-- Recorded data follows --

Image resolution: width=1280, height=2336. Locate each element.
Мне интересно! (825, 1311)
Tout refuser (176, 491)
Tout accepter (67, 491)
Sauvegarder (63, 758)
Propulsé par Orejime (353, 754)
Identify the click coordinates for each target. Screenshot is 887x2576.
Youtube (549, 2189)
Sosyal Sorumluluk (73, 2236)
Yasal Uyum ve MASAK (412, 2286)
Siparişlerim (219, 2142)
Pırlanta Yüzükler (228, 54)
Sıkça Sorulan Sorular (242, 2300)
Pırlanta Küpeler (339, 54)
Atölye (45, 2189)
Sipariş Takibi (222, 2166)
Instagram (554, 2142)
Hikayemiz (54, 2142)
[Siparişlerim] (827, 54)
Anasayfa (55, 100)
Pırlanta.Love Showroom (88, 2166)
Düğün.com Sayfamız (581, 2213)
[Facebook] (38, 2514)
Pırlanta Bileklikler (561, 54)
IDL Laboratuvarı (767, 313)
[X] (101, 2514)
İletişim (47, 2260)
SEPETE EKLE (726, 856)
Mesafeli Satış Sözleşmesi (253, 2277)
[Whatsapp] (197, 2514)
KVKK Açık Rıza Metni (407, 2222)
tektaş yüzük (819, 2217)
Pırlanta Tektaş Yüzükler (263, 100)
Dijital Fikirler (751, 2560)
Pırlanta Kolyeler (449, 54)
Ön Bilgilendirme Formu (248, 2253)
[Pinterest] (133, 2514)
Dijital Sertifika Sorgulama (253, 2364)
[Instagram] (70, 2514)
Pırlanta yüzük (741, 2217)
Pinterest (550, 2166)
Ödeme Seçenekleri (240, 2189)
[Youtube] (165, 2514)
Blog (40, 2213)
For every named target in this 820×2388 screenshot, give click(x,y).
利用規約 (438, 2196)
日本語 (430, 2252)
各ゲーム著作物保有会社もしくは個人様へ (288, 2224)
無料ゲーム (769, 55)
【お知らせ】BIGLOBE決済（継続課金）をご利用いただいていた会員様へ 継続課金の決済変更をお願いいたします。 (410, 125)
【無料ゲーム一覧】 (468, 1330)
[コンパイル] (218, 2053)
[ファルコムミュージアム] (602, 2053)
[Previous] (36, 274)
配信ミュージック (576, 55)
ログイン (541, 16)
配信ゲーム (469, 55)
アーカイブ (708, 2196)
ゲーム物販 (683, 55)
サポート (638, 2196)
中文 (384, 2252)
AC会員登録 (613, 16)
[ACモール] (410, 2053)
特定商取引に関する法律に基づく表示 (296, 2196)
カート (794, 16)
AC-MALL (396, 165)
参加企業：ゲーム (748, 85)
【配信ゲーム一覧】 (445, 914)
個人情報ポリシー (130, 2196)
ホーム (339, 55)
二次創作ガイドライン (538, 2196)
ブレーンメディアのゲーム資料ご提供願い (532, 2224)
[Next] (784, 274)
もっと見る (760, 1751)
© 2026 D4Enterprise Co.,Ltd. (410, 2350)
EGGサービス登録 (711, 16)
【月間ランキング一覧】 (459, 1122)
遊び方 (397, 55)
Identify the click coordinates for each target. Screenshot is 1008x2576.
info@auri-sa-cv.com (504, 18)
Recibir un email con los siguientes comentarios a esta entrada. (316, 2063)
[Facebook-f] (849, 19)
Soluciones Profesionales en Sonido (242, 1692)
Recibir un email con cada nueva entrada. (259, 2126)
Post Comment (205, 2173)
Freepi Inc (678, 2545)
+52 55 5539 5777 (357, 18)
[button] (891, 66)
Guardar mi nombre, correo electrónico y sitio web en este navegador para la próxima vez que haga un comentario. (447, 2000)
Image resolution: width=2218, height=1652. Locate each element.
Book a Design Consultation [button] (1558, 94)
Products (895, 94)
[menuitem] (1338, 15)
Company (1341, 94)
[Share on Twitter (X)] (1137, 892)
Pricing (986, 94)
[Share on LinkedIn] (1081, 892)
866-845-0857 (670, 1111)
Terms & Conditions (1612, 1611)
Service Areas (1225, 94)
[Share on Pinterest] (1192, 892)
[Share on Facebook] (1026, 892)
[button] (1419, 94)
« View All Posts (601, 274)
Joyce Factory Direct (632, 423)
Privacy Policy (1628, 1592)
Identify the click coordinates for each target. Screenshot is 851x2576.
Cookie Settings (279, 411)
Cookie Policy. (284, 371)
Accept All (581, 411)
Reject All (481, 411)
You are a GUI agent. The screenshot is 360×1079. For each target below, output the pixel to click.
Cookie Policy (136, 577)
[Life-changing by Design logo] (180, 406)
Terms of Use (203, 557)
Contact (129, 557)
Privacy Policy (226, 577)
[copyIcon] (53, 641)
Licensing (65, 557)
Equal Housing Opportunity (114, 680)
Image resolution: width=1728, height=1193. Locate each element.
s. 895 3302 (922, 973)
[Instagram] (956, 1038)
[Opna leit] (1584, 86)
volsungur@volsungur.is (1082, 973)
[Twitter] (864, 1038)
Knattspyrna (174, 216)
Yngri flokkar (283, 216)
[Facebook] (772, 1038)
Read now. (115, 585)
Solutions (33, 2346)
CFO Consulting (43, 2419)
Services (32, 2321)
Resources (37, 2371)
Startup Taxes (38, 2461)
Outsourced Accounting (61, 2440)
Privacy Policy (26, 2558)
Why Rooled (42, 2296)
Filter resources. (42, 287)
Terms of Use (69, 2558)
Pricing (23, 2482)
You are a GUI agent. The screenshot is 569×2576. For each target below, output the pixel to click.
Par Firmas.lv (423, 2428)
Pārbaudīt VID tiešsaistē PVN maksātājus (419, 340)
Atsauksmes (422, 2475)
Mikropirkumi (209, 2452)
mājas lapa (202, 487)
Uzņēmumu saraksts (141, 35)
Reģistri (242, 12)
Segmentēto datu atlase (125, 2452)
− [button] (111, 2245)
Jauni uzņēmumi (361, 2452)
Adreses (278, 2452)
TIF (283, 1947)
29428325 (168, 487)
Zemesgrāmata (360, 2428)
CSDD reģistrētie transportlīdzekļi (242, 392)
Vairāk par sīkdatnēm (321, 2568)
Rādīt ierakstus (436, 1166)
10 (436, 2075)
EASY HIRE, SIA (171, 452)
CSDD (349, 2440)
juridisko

-- Recorded data concluded --

- _Activity_
From the records above, print only the lines between the one holding "[Life-changing by Design logo] (180, 406)" and the one holding "volsungur@volsungur.is (1082, 973)", inclusive, exactly as they stand.

- _Answer space_
[Life-changing by Design logo] (180, 406)
Terms of Use (203, 557)
Contact (129, 557)
Privacy Policy (226, 577)
[copyIcon] (53, 641)
Licensing (65, 557)
Equal Housing Opportunity (114, 680)
Image resolution: width=1728, height=1193. Locate each element.
s. 895 3302 (922, 973)
[Instagram] (956, 1038)
[Opna leit] (1584, 86)
volsungur@volsungur.is (1082, 973)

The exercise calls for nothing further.